Still, businesses are struggling due to the restrictions. Bars are having a particularly tough time right now, Oates said. Some don’t have full-service restaurants and can’t run to-go operations. Many are traditionally late-night joints, and the 11 p.m. cutoff for serving alcohol means that during the hours they would normally be busy, the bars are empty.
While operating at 25% capacity under the the city’s current pandemic restrictions, Van’s Dive Bar can only have 15 people inside, including employees, at any time, Hale said.
“And tables at 10 feet apart, and no one’s sitting at the bar — that leaves me very few seats,” Hale said. “And no music and no entertainment and no dancing — it’s just difficult to operate with those mandates.”
Adapting to the changing rules can be costly, Oates said. For many places, the costs haven’t outweighed the benefits of reopening at such a low capacity, she said.
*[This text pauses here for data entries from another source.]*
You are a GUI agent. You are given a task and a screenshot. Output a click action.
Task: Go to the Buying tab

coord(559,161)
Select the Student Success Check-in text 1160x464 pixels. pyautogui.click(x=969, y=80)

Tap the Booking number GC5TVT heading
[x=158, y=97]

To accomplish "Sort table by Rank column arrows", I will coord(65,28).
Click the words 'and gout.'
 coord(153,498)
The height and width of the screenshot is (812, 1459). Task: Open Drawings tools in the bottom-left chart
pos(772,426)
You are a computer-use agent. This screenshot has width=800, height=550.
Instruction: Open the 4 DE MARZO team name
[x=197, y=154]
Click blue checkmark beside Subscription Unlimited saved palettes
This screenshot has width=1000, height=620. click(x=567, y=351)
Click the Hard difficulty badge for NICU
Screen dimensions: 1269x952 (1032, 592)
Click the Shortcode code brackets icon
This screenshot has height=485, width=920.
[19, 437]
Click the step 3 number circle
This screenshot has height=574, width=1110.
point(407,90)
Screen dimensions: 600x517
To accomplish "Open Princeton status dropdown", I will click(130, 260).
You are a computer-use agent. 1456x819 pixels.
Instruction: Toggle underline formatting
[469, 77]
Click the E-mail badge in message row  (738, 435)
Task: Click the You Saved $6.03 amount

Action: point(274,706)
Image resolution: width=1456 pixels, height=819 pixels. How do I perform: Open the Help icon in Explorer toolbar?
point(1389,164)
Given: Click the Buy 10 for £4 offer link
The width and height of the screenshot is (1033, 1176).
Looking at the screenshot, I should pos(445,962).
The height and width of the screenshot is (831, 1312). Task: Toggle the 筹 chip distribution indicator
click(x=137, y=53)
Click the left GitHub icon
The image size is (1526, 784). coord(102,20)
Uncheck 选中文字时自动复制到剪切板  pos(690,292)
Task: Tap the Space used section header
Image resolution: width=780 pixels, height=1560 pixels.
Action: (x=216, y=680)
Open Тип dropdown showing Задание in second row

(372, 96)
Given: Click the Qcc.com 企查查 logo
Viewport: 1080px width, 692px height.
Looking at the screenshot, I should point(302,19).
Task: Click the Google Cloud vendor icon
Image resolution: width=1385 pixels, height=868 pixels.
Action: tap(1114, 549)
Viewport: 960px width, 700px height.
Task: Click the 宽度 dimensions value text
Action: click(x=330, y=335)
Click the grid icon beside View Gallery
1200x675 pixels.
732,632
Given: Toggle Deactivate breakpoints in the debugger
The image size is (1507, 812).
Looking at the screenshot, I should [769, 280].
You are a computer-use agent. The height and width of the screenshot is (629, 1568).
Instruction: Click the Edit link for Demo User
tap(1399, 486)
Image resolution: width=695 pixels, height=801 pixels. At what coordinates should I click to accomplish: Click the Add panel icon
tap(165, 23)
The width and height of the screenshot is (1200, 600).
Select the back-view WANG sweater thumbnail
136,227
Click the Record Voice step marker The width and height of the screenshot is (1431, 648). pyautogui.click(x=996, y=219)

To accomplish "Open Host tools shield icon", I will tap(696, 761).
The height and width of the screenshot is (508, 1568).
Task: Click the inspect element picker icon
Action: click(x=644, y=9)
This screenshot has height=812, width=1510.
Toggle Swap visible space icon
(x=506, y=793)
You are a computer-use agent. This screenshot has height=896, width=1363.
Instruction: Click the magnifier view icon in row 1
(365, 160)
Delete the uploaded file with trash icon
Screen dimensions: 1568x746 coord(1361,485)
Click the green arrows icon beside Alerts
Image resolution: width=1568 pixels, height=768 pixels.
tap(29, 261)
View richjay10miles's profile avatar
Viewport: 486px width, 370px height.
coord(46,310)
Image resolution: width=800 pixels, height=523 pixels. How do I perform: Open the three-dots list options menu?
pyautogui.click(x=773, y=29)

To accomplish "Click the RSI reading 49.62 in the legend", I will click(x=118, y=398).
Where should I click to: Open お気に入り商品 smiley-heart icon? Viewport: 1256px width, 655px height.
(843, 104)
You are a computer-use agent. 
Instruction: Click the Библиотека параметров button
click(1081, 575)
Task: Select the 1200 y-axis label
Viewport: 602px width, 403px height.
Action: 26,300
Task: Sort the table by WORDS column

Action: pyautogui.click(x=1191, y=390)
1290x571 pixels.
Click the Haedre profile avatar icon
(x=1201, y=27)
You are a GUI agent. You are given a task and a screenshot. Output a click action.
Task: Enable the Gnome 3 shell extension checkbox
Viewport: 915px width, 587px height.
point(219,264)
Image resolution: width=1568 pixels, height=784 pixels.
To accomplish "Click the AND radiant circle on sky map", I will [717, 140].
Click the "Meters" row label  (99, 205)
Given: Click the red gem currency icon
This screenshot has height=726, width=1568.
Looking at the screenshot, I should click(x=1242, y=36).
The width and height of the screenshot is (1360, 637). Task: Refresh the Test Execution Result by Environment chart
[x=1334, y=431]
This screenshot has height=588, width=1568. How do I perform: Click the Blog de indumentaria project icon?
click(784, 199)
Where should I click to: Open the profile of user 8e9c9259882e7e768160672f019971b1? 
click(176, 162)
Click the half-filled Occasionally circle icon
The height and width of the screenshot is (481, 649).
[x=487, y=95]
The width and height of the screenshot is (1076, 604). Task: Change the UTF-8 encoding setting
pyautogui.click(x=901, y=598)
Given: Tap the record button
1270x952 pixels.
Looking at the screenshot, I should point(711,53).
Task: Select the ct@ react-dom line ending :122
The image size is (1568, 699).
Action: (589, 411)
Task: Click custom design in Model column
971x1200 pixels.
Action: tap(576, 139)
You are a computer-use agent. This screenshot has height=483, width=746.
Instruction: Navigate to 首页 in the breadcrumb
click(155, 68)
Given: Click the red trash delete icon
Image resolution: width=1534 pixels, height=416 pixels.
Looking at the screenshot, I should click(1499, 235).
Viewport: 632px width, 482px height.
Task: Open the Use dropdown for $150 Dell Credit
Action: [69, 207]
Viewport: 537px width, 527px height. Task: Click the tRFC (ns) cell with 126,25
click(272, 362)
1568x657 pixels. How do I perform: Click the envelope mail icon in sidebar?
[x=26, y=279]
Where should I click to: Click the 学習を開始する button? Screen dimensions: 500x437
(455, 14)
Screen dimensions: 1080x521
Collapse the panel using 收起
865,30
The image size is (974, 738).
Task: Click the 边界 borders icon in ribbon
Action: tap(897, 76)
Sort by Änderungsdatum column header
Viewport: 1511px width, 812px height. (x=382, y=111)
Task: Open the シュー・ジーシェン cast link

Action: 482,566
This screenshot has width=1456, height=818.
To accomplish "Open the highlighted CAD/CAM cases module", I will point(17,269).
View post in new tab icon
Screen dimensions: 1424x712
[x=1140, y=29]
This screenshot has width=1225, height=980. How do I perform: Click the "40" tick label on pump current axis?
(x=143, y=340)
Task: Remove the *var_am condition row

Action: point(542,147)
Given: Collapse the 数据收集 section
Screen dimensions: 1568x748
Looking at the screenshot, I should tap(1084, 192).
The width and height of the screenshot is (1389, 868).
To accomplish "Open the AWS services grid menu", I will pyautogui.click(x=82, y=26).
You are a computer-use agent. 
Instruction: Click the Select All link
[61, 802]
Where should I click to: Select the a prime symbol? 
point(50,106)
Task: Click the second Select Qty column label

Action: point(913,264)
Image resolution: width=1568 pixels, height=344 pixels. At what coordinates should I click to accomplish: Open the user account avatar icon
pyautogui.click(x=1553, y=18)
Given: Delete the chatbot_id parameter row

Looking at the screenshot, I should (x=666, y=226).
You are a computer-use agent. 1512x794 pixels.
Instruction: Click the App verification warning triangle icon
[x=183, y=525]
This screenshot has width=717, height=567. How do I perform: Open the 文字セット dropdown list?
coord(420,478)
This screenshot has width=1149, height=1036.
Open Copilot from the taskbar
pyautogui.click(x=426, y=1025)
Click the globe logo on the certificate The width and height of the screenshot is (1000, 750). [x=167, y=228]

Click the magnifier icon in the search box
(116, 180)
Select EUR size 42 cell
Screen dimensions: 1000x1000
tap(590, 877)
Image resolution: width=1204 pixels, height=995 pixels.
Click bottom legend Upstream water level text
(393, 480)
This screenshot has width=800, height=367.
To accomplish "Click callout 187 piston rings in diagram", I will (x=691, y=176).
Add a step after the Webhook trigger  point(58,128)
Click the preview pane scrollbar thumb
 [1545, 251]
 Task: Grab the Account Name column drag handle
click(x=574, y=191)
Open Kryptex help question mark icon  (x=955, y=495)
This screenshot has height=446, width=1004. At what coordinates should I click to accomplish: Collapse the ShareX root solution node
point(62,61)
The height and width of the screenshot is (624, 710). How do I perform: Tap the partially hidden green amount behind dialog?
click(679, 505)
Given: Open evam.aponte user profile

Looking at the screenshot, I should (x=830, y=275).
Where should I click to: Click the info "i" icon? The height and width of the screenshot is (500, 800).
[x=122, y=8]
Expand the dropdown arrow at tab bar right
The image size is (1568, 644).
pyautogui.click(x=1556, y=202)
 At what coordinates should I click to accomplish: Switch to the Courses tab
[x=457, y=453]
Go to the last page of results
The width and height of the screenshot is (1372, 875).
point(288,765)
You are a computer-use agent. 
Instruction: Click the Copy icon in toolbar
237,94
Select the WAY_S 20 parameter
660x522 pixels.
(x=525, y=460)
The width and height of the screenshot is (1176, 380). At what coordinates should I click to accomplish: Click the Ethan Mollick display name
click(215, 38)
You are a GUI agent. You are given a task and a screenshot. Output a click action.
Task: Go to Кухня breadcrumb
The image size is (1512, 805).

“We were really hoping and expecting that these really tight restrictions would be a very temporary solution,” Oates said.
Schutte said that the hospitality industry is held to very high standards for cleanliness and sanitization, and that with the added higher standards from the emergency orders, it makes the businesses safe for employees and customers.
“If we’re at a place in (the) emergency order that restaurants or bars are open, and somebody wants to go out and have a drink, you should feel comfortable doing that,” Schutte said.
Van’s Dive Bar has employed a person to watch the door and make sure too many people aren’t inside, and that everyone is wearing a mask when not sitting and drinking at a table, Hale said. But that means she’s paying an extra person to enforce rules at a time when little to no money is coming in.
“I don’t know that I’ll stay open,” Hale said. At the end of January, she’ll take stock of the month’s profit and losses and decide whether a temporary closure, until more restrictions are lifted, is better.
“I may have to lay my staff off again,” she said. “And that’s the hardest part.”
Correction: A previous version of this article said the incorrect amount in tips that Hollie Mitchell made on average as a server before the pandemic.